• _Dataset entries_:
++++
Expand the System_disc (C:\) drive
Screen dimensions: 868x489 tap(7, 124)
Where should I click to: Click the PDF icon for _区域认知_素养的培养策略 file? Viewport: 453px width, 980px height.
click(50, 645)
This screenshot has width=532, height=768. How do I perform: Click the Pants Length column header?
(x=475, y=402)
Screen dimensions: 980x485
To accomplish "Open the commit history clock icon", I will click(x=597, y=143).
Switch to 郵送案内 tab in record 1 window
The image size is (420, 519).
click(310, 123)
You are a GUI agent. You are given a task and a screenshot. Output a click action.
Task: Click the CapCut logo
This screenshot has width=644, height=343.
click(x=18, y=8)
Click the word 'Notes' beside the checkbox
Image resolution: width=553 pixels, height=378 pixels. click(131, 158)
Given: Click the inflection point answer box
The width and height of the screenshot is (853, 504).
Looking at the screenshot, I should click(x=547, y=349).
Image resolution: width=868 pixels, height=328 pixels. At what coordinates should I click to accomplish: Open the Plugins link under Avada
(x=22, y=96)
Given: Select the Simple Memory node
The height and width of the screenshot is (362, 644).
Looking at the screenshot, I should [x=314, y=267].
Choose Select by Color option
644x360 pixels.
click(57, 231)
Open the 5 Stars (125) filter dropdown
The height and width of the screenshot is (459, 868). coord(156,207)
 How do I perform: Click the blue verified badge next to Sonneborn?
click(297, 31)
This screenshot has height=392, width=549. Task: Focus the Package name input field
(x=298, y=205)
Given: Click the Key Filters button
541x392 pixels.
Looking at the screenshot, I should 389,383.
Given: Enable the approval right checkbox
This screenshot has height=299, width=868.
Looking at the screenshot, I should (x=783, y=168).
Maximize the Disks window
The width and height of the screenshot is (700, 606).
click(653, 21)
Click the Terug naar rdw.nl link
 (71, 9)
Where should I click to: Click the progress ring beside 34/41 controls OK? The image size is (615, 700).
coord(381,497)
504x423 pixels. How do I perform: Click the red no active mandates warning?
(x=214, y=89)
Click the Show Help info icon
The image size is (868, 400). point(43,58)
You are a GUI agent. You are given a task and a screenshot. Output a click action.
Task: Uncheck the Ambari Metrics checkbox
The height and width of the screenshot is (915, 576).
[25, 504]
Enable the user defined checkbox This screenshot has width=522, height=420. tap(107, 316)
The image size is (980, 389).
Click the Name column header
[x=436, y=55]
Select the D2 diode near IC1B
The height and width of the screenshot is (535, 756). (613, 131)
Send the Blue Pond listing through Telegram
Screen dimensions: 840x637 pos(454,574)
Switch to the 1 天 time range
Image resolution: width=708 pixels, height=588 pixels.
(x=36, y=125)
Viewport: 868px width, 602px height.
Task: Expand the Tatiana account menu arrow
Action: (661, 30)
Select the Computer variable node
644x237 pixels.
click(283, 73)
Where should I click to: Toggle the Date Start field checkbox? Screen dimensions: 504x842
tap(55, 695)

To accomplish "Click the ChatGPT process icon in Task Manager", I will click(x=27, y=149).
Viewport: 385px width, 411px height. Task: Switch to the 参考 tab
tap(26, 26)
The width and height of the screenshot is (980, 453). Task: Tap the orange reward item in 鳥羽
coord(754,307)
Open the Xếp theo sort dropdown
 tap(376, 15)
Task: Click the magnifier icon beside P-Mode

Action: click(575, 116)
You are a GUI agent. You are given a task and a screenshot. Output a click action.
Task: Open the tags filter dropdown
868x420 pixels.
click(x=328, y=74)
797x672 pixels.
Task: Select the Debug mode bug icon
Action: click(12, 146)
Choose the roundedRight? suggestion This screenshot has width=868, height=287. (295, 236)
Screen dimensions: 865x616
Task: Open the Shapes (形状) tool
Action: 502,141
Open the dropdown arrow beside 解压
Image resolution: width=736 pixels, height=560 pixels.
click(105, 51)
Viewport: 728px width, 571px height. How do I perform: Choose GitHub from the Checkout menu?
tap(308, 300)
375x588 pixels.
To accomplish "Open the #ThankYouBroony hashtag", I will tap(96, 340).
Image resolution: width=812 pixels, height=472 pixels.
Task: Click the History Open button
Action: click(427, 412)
++++
• _Task statement_:
Print each of the lines above again, unchanged.

• _Task solution_:
Expand the System_disc (C:\) drive
Screen dimensions: 868x489 tap(7, 124)
Where should I click to: Click the PDF icon for _区域认知_素养的培养策略 file? Viewport: 453px width, 980px height.
click(50, 645)
This screenshot has width=532, height=768. How do I perform: Click the Pants Length column header?
(x=475, y=402)
Screen dimensions: 980x485
To accomplish "Open the commit history clock icon", I will click(x=597, y=143).
Switch to 郵送案内 tab in record 1 window
The image size is (420, 519).
click(310, 123)
You are a GUI agent. You are given a task and a screenshot. Output a click action.
Task: Click the CapCut logo
This screenshot has width=644, height=343.
click(x=18, y=8)
Click the word 'Notes' beside the checkbox
Image resolution: width=553 pixels, height=378 pixels. click(131, 158)
Given: Click the inflection point answer box
The width and height of the screenshot is (853, 504).
Looking at the screenshot, I should click(x=547, y=349).
Image resolution: width=868 pixels, height=328 pixels. At what coordinates should I click to accomplish: Open the Plugins link under Avada
(x=22, y=96)
Given: Select the Simple Memory node
The height and width of the screenshot is (362, 644).
Looking at the screenshot, I should [x=314, y=267].
Choose Select by Color option
644x360 pixels.
click(57, 231)
Open the 5 Stars (125) filter dropdown
The height and width of the screenshot is (459, 868). coord(156,207)
 How do I perform: Click the blue verified badge next to Sonneborn?
click(297, 31)
This screenshot has height=392, width=549. Task: Focus the Package name input field
(x=298, y=205)
Given: Click the Key Filters button
541x392 pixels.
Looking at the screenshot, I should 389,383.
Given: Enable the approval right checkbox
This screenshot has height=299, width=868.
Looking at the screenshot, I should (x=783, y=168).
Maximize the Disks window
The width and height of the screenshot is (700, 606).
click(653, 21)
Click the Terug naar rdw.nl link
 (71, 9)
Where should I click to: Click the progress ring beside 34/41 controls OK? The image size is (615, 700).
coord(381,497)
504x423 pixels. How do I perform: Click the red no active mandates warning?
(x=214, y=89)
Click the Show Help info icon
The image size is (868, 400). point(43,58)
You are a GUI agent. You are given a task and a screenshot. Output a click action.
Task: Uncheck the Ambari Metrics checkbox
The height and width of the screenshot is (915, 576).
[25, 504]
Enable the user defined checkbox This screenshot has width=522, height=420. tap(107, 316)
The image size is (980, 389).
Click the Name column header
[x=436, y=55]
Select the D2 diode near IC1B
The height and width of the screenshot is (535, 756). (613, 131)
Send the Blue Pond listing through Telegram
Screen dimensions: 840x637 pos(454,574)
Switch to the 1 天 time range
Image resolution: width=708 pixels, height=588 pixels.
(x=36, y=125)
Viewport: 868px width, 602px height.
Task: Expand the Tatiana account menu arrow
Action: (661, 30)
Select the Computer variable node
644x237 pixels.
click(283, 73)
Where should I click to: Toggle the Date Start field checkbox? Screen dimensions: 504x842
tap(55, 695)

To accomplish "Click the ChatGPT process icon in Task Manager", I will click(x=27, y=149).
Viewport: 385px width, 411px height. Task: Switch to the 参考 tab
tap(26, 26)
The width and height of the screenshot is (980, 453). Task: Tap the orange reward item in 鳥羽
coord(754,307)
Open the Xếp theo sort dropdown
 tap(376, 15)
Task: Click the magnifier icon beside P-Mode

Action: click(575, 116)
You are a GUI agent. You are given a task and a screenshot. Output a click action.
Task: Open the tags filter dropdown
868x420 pixels.
click(x=328, y=74)
797x672 pixels.
Task: Select the Debug mode bug icon
Action: click(12, 146)
Choose the roundedRight? suggestion This screenshot has width=868, height=287. (295, 236)
Screen dimensions: 865x616
Task: Open the Shapes (形状) tool
Action: 502,141
Open the dropdown arrow beside 解压
Image resolution: width=736 pixels, height=560 pixels.
click(105, 51)
Viewport: 728px width, 571px height. How do I perform: Choose GitHub from the Checkout menu?
tap(308, 300)
375x588 pixels.
To accomplish "Open the #ThankYouBroony hashtag", I will tap(96, 340).
Image resolution: width=812 pixels, height=472 pixels.
Task: Click the History Open button
Action: click(427, 412)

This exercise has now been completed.